New rules will protect personal assets of law firm partners
Limited liability partnership means partners will not be personally liable for a firm’s debts
Minister for Justice and Equality Charlie Flanagan. Photograph: Tom Honan for The Irish Times
Partners in law firms will be able to protect their personal assets by using new corporate structures following a move on Monday by Minister for Justice Charlie Flanagan.
Law firms will be able to set up limited liability partnerships (LLPs), a form of ownership already used by law firms in the UK, following the commencement of a section of the 2015 Legal Services Regulatory Authority (LSRA) Act.
Up to now, partnerships have been governed by the 1890 Partnerships Act. It is expected more than half of all Irish law partnerships will choose to take up the new status.
However, new regulations will have to be finalised by the LSRA before the first structures can be put in place.
Also on Monday, the LSRA finally took over responsibility for the complaints procedure governing solicitors and barristers, one of the largest shake-ups in recent times in how the Irish legal system is regulated.
Complaints made up to Monday against solicitors and barristers will continue to be investigated by their respective professional bodies, but all new complaints will be examined by a process overseen by the LSRA.

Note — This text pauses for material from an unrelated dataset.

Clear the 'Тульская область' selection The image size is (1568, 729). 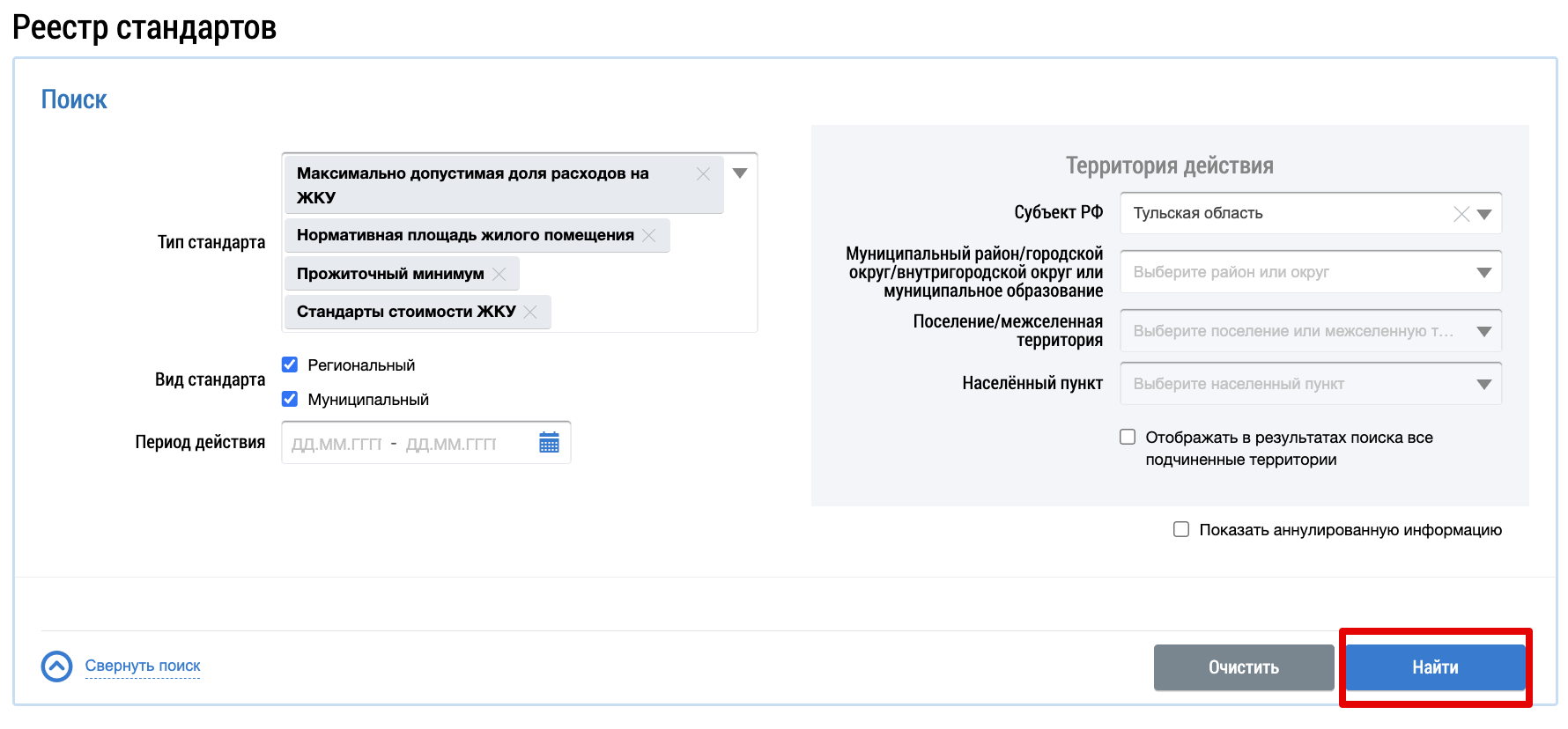(x=1461, y=214)
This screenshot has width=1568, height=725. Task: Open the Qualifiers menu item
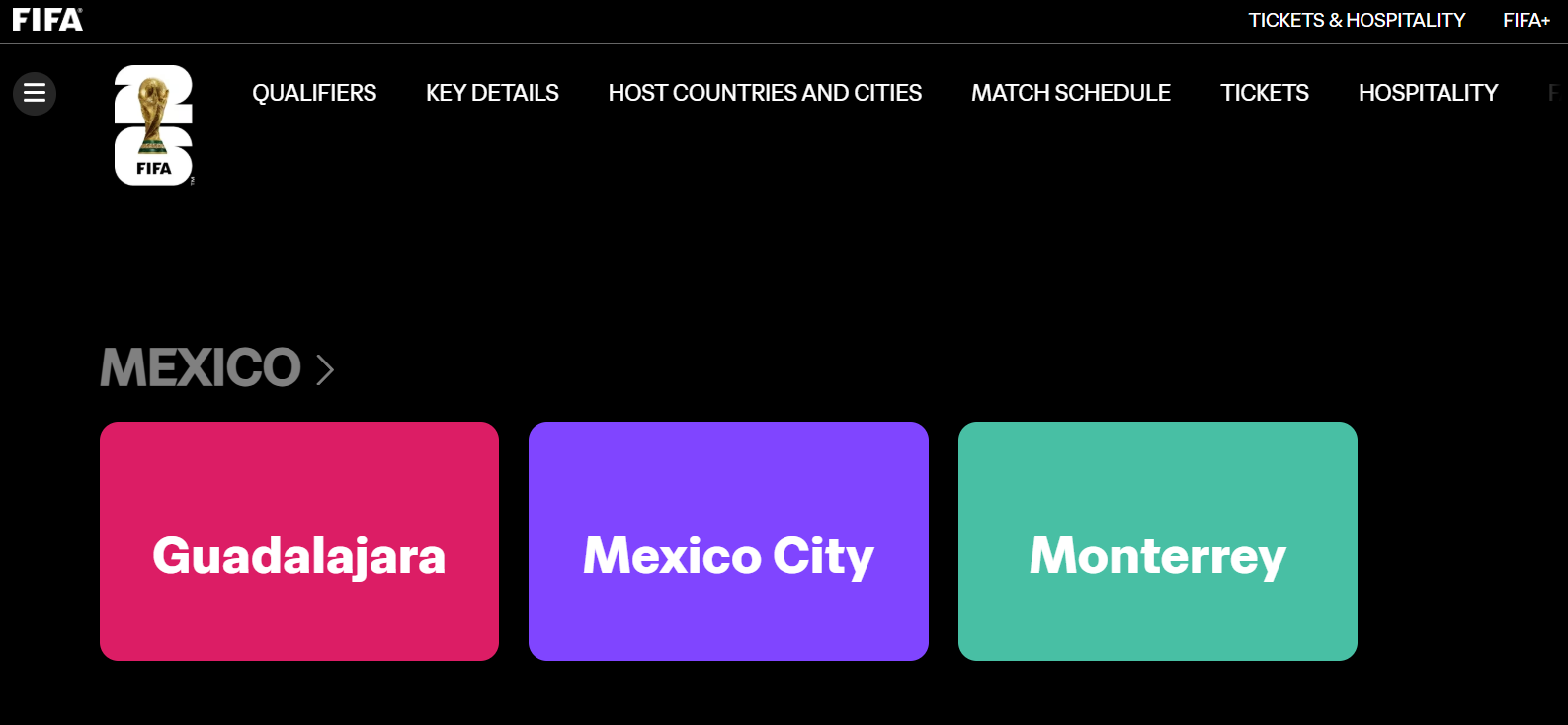(x=314, y=93)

Partners in Irish law firms are joint and severally responsible for the debts of their partnership or any negligence claims that might arise against the business. This means that each partner is personally responsible for all the debt that may be created by any partner or employee of the firm.
With LLPs the partners will not be personally liable in this way, but rather the debts will be limited to the assets of the firm, in the same way that the debts of a limited liability company are limited to the assets of the company.

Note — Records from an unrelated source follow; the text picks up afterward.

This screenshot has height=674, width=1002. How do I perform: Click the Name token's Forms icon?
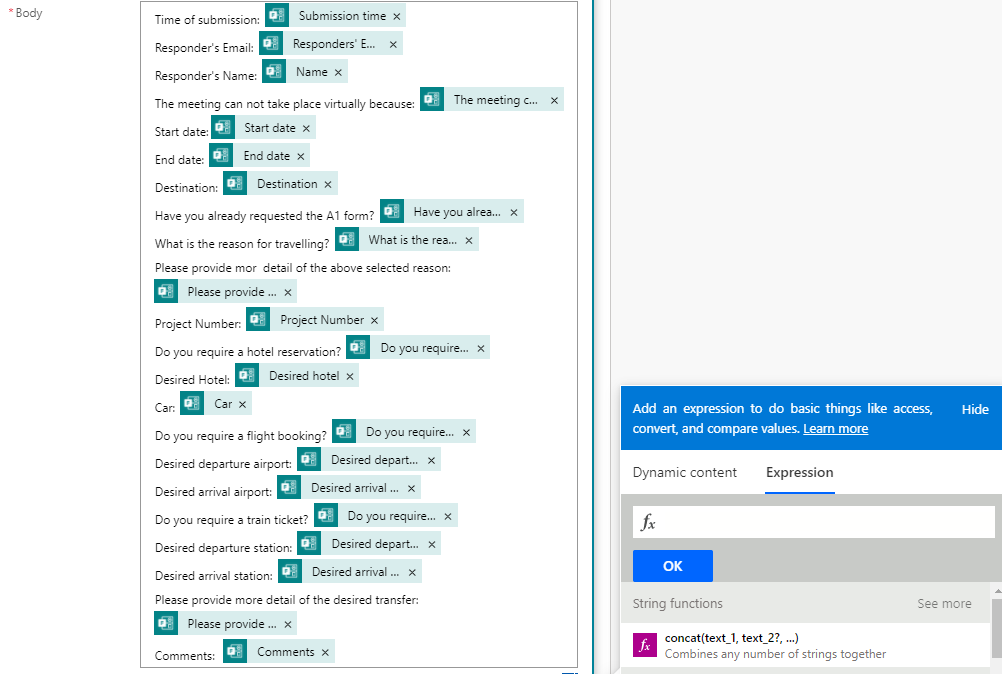[x=274, y=71]
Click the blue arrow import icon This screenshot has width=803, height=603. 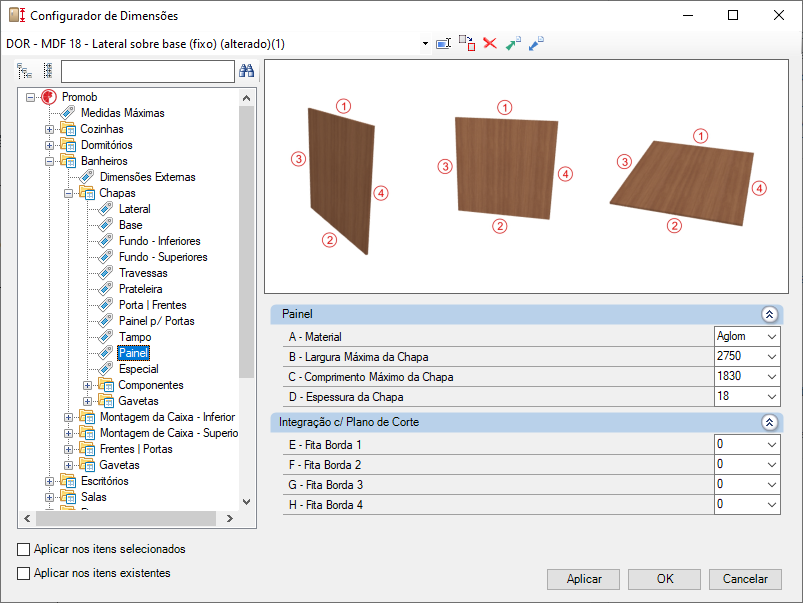point(536,44)
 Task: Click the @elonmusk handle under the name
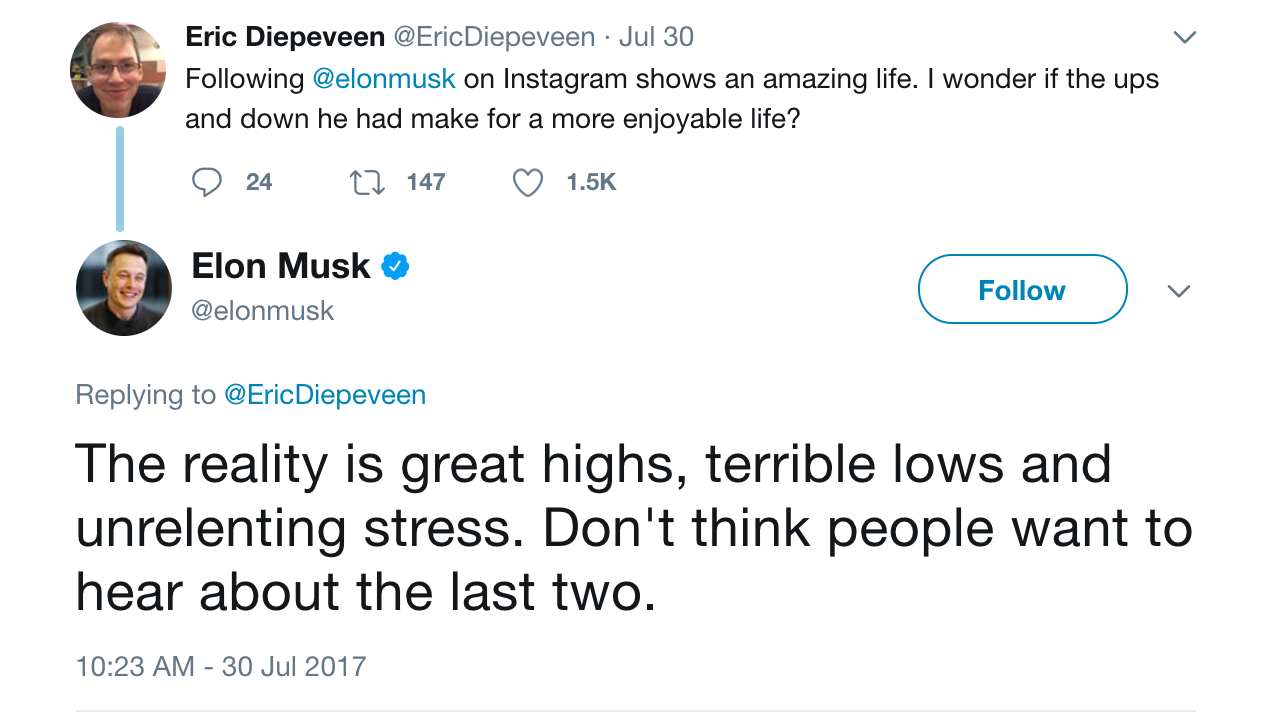[x=262, y=311]
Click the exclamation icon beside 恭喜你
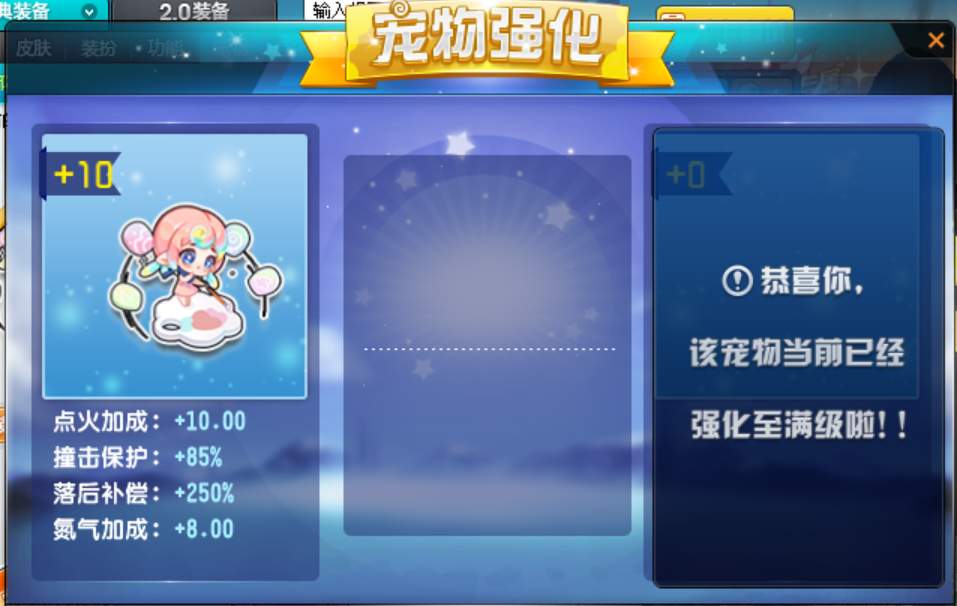 click(737, 281)
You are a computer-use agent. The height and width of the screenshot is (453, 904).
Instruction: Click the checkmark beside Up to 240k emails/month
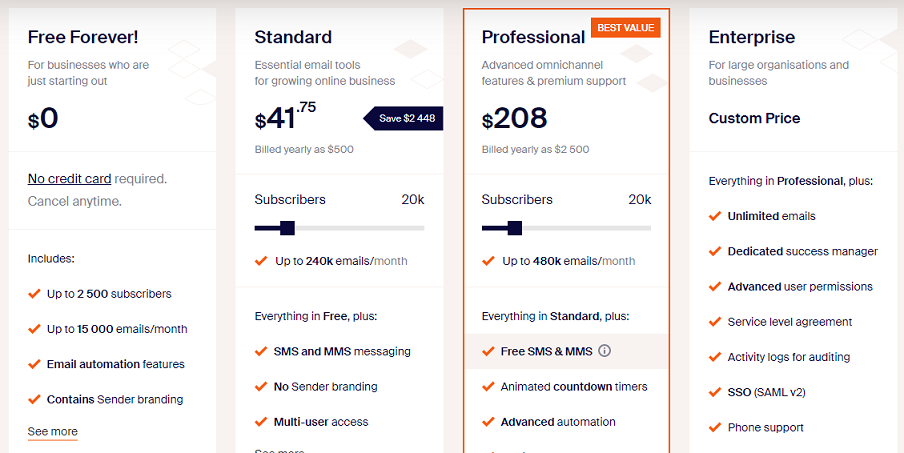point(261,261)
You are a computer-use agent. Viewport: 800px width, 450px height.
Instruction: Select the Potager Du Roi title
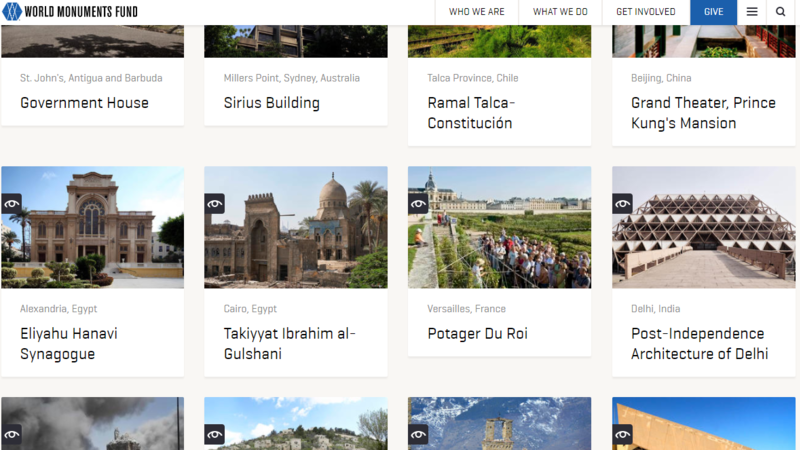point(477,334)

In fact, law firms have professional insurance that covers claims that might arise against the firm. However, the partners’ assets are at risk if the insurance should prove to be flawed or insufficient.

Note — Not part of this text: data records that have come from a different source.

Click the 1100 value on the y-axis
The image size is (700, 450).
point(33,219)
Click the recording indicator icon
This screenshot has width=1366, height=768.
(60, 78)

In minutes of its board meeting for April, posted on its website, the LSRA noted that the introduction of the new structures was being held up by the demands of Brexit-related commencement orders.
The minutes of the meeting also noted that arrangements were being put in place for staff experienced in dealing with complaints to be transferred from the Law Society, as well as the recruitment of new staff.
The delay in getting a response from the Department of Public Expenditure and Reform about the authority’s workforce plan, sent to the department in February, meant that a date from earlier this year for the assumption of the new powers by the authority was not going to be met, the minutes recorded.
“The executive were instructed to press the matter [with the department], particularly the urgency in having [the complaints procedure] in operation.”
The authority recorded its “grave concerns” about the absence of engagement by the department which, it said, was “posing a real threat” to the LSRA in the performance of its functions.
The introduction of the new complaints system is one of the core matters contained in the 2015 legislation.
Director general of the Law Society Ken Murphy said he did not anticipate much, if any, change in relation to the outcomes from the solicitors’ complaints procedure.